_Çalışma görevi 1_.
Kiralık katil filmleri üzerine yazıdaki "Tabi zamanla sinemaya ve filmlere ilgim arttıkça her kiralık katilin o kadar karizmatik olmadığını, kiralık katillerin farklı şekillerde temsil edildiklerini gördüm." cümlesini İngilizceye çevirin.
_Çalışma görevi 2_.
Kiralık katil filmleri üzerine yazıya göre, Lee Marvin'in bugün hâlâ ikonik kabul edilen stil imajı hangi parçalardan oluşur?
_Çalışma görevi 3_.
Kiralık katil filmleri üzerine yazıyı, son cümlesinden sonra gelecek biçimde kaldığı yerden devam ettirin.

Bir itirafla başlayayım yazıma: Ben küçükken kiralık katilleri çok karizmatik bulurdum ve tek başıma oynadığım bazı oyunlarda, western filmlerinden ilhamla o dönemki tabirle ‘kovboyculuk’ oynamadığım zamanlarda, bu filmlerdeki karaktere öykünerek onları canlandırırdım. Sanırım o döneme ait hatırladığım ve bana ‘kiralıkların’ karizmatik olduğunu düşündürten film Don Siegel tarafından yönetilen ve başrollerinde Lee Marvin, Angie Dickinson, John Cassavetes ve o filmden yaklaşık 17 yıl sonra ABD’nin 40. Başkanı seçilecek olan Ronald Reagan’ın yer aldığı The Killers (1964) olmuştu. Kiralık katil filmlerindeki genel bir klişeden, onları kimin kiraladığının peşine düşüp istemeden parçası oldukları komployu ortaya çıkarmaya çalışan kiralık katilleri konu alan filmde beni çeken cinayetler değil Lee Marvin’in ekran karizması, bugün bile hala sinema tarihinde ikonik bir stil imajı olarak kabul edilen gri ipek takımı, siyah güneş gözlükleri ve şapkasıydı. Tabi zamanla sinemaya ve filmlere ilgim arttıkça her kiralık katilin o kadar karizmatik olmadığını, kiralık katillerin farklı şekillerde temsil edildiklerini gördüm.

_Kayıtlı veriler_.
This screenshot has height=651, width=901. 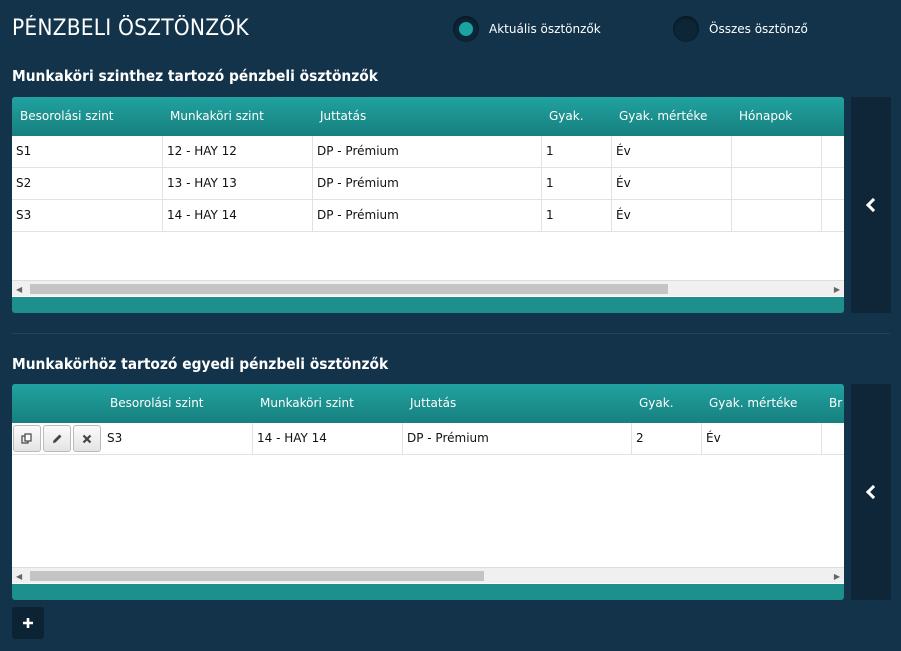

_Beklenen yanıt 1_.
Of course, as my interest in cinema and films grew over time, I saw that not every hitman was that charismatic and that hitmen were portrayed in different ways.

_Beklenen yanıt 2_.
Gri ipek takım, siyah güneş gözlükleri ve şapka.

_Beklenen yanıt 3_.
Sinemanın sevdiği konularından biridir kiralık katiller ve hikayeleri. Lee Marvin örneğinde olduğu gibi karizmatik oyuncular tarafından karizmatik ve ‘cool’ karakter olarak çizildikleri filmlerin sayısı bir hayli fazladır ama örneğin Luc Besson’un Leon: The Professional (1994) filmde olduğu gibi sadece öldürmeyi bilen, zekaları yüksek olmayan karakterlere de bürünebilirler. Coen Kardeşler’in efsanevi No Country for Old Man (2008) filminde Javier Bardem’in Oscar kazandıran bir performansla hayat verdiği Anton Chigurh karakterine bakalım. Sinema tarihinin en kötü ve ilginç karakterlerinden biri olan psikopat kiralık katil Chigurh, cool ve karizmatik olmaktan uzak; bir makine ruhsuzluğu ve hissizliğiyle önüne çıkan herkesi öldürür.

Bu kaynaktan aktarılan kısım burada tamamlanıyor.